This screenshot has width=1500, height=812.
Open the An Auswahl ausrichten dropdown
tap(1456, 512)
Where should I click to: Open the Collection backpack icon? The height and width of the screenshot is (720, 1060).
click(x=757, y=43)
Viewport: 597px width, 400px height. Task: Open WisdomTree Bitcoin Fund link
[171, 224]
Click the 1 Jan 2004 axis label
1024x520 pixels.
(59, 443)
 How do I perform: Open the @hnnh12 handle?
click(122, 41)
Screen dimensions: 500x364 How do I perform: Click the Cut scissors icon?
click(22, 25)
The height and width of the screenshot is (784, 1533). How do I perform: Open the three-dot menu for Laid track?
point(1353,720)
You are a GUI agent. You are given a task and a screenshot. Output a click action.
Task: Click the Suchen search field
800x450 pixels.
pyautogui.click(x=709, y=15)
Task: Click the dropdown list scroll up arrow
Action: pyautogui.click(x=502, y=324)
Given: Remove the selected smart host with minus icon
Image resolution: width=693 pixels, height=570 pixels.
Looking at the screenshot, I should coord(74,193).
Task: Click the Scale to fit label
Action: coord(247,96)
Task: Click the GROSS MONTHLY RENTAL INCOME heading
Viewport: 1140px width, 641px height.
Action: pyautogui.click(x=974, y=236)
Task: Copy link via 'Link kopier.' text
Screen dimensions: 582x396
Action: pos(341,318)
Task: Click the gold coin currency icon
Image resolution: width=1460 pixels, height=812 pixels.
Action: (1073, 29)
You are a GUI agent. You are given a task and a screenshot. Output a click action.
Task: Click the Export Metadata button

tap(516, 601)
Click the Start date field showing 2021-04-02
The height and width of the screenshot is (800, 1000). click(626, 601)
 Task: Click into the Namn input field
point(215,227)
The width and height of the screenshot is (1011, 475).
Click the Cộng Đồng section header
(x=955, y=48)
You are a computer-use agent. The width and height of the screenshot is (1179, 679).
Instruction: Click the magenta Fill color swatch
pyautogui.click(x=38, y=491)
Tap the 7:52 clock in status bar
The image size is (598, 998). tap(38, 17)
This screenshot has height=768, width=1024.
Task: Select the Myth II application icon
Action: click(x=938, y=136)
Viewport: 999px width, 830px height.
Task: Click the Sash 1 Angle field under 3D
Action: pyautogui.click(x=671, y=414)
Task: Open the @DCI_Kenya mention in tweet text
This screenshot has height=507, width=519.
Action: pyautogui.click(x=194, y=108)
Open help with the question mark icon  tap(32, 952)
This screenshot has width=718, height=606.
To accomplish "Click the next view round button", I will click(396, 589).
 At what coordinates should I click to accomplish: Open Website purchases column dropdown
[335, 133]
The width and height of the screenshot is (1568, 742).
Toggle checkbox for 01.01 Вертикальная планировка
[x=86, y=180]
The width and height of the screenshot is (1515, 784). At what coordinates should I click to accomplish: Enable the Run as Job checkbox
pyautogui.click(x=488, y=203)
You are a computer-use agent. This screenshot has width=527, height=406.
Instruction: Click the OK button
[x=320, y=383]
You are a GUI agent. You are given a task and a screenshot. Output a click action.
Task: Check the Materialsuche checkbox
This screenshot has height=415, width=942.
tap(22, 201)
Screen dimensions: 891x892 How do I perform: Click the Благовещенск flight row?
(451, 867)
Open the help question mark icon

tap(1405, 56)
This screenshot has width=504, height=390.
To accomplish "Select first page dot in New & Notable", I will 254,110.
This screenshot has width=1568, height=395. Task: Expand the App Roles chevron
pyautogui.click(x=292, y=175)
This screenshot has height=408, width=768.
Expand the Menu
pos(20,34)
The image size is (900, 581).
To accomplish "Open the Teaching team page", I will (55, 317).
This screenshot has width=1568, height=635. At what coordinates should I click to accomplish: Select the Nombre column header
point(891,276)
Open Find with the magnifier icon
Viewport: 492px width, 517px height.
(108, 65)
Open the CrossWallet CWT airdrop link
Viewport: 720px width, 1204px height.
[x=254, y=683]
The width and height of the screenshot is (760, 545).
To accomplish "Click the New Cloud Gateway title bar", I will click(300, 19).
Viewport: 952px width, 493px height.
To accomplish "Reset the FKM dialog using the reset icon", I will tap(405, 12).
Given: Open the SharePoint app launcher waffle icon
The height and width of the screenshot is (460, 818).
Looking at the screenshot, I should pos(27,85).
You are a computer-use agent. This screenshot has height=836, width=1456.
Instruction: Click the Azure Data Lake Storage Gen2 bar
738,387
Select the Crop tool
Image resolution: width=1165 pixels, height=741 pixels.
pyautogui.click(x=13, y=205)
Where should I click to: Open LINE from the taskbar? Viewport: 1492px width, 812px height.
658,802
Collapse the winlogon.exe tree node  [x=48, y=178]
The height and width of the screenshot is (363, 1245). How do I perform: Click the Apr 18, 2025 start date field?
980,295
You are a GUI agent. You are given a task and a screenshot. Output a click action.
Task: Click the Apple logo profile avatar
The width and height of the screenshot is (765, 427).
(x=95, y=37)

Task prompt: Check each line of the entries above for the word "text". List the ones that have it.

Solved problem:
Task: Copy link via 'Link kopier.' text
Task: Open the @DCI_Kenya mention in tweet text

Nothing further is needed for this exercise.